Dr. Jim Marois

Research:  Sod-based rotation

Sod-based rotation is a multi-state project that involves over 20 researchers and extension specialists mostly from Auburn, University of Georgia, University of Florida, The Nature Conservancy, The Rodale Institute, and the USDA/ARS.  Recently several other universities have started parallel studies.  This systems level farming enterprise incorporates cattle and perennial grasses into row crop production in the southeast and is funded from several sources, but supported primarily by USDA Special Research Grants.  Beginning in 2005, based on findings from the project, we have received grants from the North West Florida Water Management District.  We manage large, replicated plots established in Headland, AL, Marianna and Quincy, FL and Tifton, GA.  The Florida Department of Environmental Protection and the U.S. Natural Resource Conservation Service have begun working with us to establish extension programs where they can become involved in assisting farmers to adopt this practice.  In 2006, UGA’s NESPAL (a precision ag center) retrofitted our center pivot where we have 140 acres in a demonstration rotation setting at NFREC-Marianna for variable rate irrigation.  This brought a new aspect into the project – water conservation. 

Hardlock of cotton bolls is a major problem confronting cotton growers in the humid area of the cotton belt and has caused as much as 50% loss of the crop in Florida, Georgia, Mississippi and Louisiana.  I determined the etiology of the disease, quantified its interactions with the environment, and developed appropriate management strategies with funds supplied by the industry and state of Florida.  We now have clear evidence that the fungus Fusarium verticillioides is a major factor in the disease.  We also have evidence that interactions with soil fertility and canopy microclimate can predispose plants to disease and that the disease can be successfully controlled with fungicides that are now fully registered based upon our findings. 

In November, 2004 I discovered Asian Soybean Rust in Florida.  This was within a week of the first finding in the United States in Louisiana.  With 73,000,000 acres of soybeans in the U.S. and the possibility of having to make 1-2 fungicide applications at a cost of $15-20 per acre, this discovery received considerable attention.  The finding was not entirely unexpected and the USDA, Homeland Security (as a terrorist tool) and industry had been preparing for its arrival for years.  It did, however, arrive several years earlier than anticipated.  The present thinking is that it came in with Hurricane Ivan.  Working with a team of scientists, a national sentinel plot system was established across the soybean producing states in 2005.  Funding was provided by USDA/APHIS and industry.  Since 2005 I have been responsible for establishing soybean sentinel plots across Florida and monitoring them weekly for rust.  The results are immediately posted on a national web site (sbrusa.net).   Over 104,700 visits and over 1,239,000 hits were recorded for the national website from January 1, 2009 to October 15, 2009 (latest data available).
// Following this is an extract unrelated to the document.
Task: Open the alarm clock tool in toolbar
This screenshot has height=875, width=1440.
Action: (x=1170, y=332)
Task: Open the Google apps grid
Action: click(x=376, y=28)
Many of the project participants noted the extension importance of the sentinel plot in supporting “no fungicide necessary” recommendations.  Our work showed that the disease did not progress as fast as was anticipated, and a US Government Office of Accountability study concluded that over $300,000,000 in fungicides were NOT applied based upon our reports from the southeast.  In 2006 we accepted the role of making the NFREC the center for soybean rust research in the U.S.  With our excellent facilities, broad expertise, and reliable disease pressure we are recognized as a major contributor to the national research program.  Since 2005 over 600 researchers, consultants, and growers have visited our trials, including participants in 7 formal 2-day extension classes.  We also hosted three national meetings and have ongoing cooperative experiments with researchers from the USDA/ARS and 11 other universities. 

Brassica carinata is a promising oilseed crop with great potential for profitable cultivation in Florida. Its high oil content and favorable fatty acid profile make it suitable for the biofuel industry, especially as a biojet fuel. The University of Florida’s North Florida Research and Education Center (NFREC) in Quincy, FL, has been working with Agrisoma Biosciences Inc. to identify advanced carinata genotypes that are high yielding (seed and oil), disease resistant, early maturing, and adapted to Florida.